Action item => Starting at the line with "Rezensionen (0) [tab] (38, 802)" and going on through the line with "[button] (115, 2441)", reproduce each line in the records below exactly and nothing more.

Input material =>
****
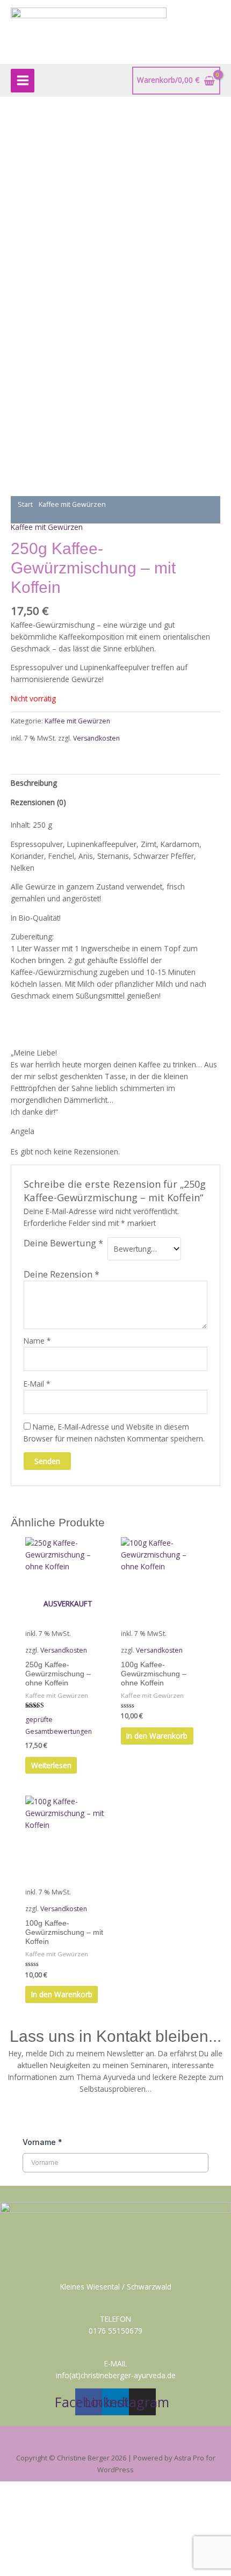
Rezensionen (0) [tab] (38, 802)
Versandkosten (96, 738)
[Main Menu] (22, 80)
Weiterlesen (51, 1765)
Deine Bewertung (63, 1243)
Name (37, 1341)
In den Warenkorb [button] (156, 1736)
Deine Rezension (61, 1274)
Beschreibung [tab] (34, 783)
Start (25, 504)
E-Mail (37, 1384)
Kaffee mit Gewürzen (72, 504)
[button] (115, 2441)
****
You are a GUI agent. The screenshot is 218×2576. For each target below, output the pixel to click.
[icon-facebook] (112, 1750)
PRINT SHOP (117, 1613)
****
Exercise solution =>
Rezensionen (0) [tab] (38, 802)
Versandkosten (96, 738)
[Main Menu] (22, 80)
Weiterlesen (51, 1765)
Deine Bewertung (63, 1243)
Name (37, 1341)
In den Warenkorb [button] (156, 1736)
Deine Rezension (61, 1274)
Beschreibung [tab] (34, 783)
Start (25, 504)
E-Mail (37, 1384)
Kaffee mit Gewürzen (72, 504)
[button] (115, 2441)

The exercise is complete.